** Exercise brief **
Reproduce all lines of the listing below in which the word "each" occurs.

** Records to process **
◆ ◆ ◆

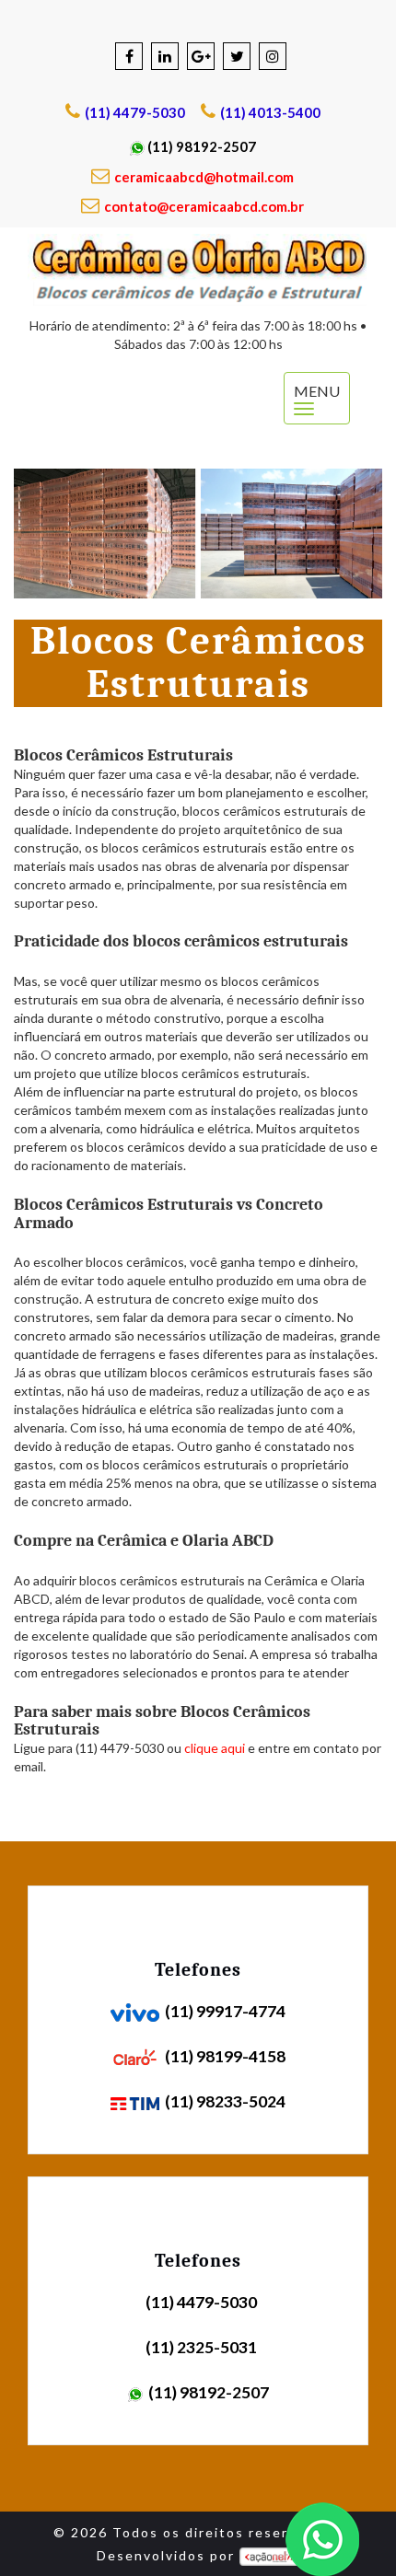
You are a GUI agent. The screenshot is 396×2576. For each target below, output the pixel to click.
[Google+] (201, 55)
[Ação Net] (269, 2555)
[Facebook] (129, 55)
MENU (322, 390)
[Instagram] (272, 55)
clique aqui (214, 1748)
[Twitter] (236, 55)
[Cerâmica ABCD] (198, 270)
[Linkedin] (165, 55)
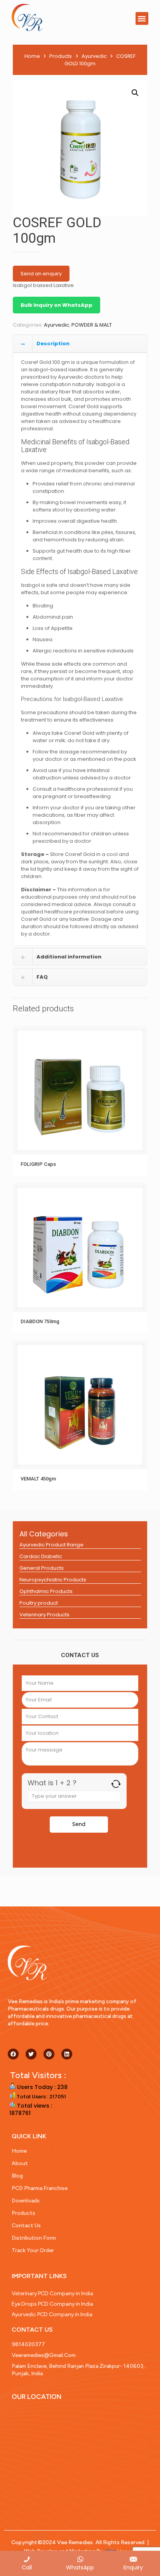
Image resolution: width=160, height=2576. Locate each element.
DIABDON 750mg (40, 1321)
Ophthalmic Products (46, 1591)
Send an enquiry (41, 273)
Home (32, 56)
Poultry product (38, 1603)
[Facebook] (13, 2054)
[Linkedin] (66, 2054)
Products (60, 56)
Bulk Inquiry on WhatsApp (56, 305)
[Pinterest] (48, 2054)
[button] (142, 18)
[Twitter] (31, 2054)
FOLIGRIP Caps (38, 1164)
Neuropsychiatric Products (52, 1579)
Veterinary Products (44, 1614)
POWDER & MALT (91, 325)
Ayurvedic (94, 56)
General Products (41, 1568)
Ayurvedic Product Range (51, 1544)
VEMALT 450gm (38, 1479)
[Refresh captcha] (116, 1784)
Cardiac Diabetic (40, 1556)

◆ ◆ ◆

** Reply to the task **
You are a GUI agent. The screenshot is 396×2576. For each target below, output the pixel to click.
Image resolution: width=160, height=2576. Locate each element.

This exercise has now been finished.